[Items from a dataset]
= = =

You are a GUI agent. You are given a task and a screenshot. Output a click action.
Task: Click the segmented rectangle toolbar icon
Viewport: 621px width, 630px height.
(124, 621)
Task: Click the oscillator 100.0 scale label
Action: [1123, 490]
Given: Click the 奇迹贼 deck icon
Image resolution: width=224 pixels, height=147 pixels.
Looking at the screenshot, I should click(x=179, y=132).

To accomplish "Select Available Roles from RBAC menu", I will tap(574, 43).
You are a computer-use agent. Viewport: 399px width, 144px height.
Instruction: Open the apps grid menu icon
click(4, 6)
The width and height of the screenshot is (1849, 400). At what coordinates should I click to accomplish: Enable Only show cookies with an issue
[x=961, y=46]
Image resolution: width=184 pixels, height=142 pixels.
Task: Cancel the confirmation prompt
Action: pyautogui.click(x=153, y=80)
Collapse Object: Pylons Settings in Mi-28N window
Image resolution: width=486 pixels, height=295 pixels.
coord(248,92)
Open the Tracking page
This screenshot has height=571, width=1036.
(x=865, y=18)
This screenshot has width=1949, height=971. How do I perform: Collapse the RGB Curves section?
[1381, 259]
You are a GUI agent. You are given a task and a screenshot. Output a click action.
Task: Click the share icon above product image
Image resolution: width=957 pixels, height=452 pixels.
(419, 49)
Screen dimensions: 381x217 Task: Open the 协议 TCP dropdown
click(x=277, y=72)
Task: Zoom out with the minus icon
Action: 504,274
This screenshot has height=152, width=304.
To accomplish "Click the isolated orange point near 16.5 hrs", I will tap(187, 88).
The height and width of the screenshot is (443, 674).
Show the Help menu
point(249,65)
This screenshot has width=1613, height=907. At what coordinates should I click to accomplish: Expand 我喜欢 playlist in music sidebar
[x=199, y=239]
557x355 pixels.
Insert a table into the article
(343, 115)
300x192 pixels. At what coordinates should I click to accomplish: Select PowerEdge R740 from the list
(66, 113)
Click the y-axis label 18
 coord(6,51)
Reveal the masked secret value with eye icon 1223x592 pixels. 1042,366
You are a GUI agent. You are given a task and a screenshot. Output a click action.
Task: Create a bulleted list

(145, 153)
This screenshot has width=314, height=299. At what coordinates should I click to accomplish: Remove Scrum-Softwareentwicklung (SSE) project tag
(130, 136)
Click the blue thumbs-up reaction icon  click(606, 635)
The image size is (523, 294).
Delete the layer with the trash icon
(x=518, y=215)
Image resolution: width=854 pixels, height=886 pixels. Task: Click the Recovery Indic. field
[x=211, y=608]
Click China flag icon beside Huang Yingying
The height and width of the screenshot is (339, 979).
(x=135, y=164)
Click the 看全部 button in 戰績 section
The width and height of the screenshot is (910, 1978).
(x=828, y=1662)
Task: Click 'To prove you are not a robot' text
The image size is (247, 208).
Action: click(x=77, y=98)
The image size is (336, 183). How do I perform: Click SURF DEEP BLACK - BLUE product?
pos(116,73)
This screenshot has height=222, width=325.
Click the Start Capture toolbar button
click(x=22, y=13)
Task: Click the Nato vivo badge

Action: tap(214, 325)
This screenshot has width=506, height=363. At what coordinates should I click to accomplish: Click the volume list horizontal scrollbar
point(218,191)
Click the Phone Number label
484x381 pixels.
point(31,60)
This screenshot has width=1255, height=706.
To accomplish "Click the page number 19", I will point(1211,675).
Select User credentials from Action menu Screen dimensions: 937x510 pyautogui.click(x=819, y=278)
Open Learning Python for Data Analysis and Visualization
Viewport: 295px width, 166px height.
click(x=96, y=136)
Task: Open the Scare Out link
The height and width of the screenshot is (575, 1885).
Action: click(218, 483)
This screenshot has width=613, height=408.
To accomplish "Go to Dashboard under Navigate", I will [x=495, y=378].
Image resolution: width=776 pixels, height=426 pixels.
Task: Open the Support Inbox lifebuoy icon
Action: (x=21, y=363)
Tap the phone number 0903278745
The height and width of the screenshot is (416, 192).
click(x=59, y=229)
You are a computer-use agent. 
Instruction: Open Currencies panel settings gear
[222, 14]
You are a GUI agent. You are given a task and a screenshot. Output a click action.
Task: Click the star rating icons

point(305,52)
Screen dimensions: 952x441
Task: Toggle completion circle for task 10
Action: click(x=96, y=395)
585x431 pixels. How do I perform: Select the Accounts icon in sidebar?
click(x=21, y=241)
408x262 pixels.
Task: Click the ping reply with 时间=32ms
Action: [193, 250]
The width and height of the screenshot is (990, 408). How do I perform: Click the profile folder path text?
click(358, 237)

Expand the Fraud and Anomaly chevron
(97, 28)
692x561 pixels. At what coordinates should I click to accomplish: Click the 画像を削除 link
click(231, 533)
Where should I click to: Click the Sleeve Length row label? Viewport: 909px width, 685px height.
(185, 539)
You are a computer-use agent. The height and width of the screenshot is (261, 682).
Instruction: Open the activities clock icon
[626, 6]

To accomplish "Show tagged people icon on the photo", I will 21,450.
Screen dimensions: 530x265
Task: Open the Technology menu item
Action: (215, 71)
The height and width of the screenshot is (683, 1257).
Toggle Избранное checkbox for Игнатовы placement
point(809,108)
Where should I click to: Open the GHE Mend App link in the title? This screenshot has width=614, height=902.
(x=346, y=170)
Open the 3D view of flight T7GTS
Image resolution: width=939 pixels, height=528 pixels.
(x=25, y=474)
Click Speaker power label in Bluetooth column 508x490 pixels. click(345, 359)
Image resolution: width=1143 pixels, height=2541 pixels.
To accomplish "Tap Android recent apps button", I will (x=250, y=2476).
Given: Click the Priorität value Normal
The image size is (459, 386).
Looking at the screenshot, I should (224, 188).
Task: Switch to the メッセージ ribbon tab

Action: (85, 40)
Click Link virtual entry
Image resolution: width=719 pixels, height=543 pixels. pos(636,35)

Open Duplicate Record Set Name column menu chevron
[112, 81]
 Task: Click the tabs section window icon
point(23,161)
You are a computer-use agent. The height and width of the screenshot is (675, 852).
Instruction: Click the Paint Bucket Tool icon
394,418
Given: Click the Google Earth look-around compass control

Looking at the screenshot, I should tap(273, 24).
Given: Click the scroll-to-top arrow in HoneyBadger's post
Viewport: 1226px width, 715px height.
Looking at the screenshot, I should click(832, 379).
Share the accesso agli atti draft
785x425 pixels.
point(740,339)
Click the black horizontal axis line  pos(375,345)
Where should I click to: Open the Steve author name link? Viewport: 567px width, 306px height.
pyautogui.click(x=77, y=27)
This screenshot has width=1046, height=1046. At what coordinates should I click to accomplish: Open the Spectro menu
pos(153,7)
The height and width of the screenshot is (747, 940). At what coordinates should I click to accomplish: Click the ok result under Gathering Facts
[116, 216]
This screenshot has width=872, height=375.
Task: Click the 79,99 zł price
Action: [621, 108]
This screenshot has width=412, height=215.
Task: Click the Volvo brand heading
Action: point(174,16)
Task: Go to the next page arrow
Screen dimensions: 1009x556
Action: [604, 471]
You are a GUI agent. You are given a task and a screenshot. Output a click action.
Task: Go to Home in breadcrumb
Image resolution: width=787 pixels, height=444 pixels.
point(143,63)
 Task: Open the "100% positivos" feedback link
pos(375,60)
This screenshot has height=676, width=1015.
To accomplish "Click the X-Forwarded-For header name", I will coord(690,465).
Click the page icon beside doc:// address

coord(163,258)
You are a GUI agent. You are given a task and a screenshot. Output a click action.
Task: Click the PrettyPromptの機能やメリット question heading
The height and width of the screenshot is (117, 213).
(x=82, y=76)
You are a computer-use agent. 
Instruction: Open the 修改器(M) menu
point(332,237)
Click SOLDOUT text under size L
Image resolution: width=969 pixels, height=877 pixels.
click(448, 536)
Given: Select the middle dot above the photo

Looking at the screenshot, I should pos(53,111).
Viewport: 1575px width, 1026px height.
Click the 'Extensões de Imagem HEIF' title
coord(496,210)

= = =

- Problem description -
The count of lines above that include the string "arrow" is the sole expected answer.

- Task response -
2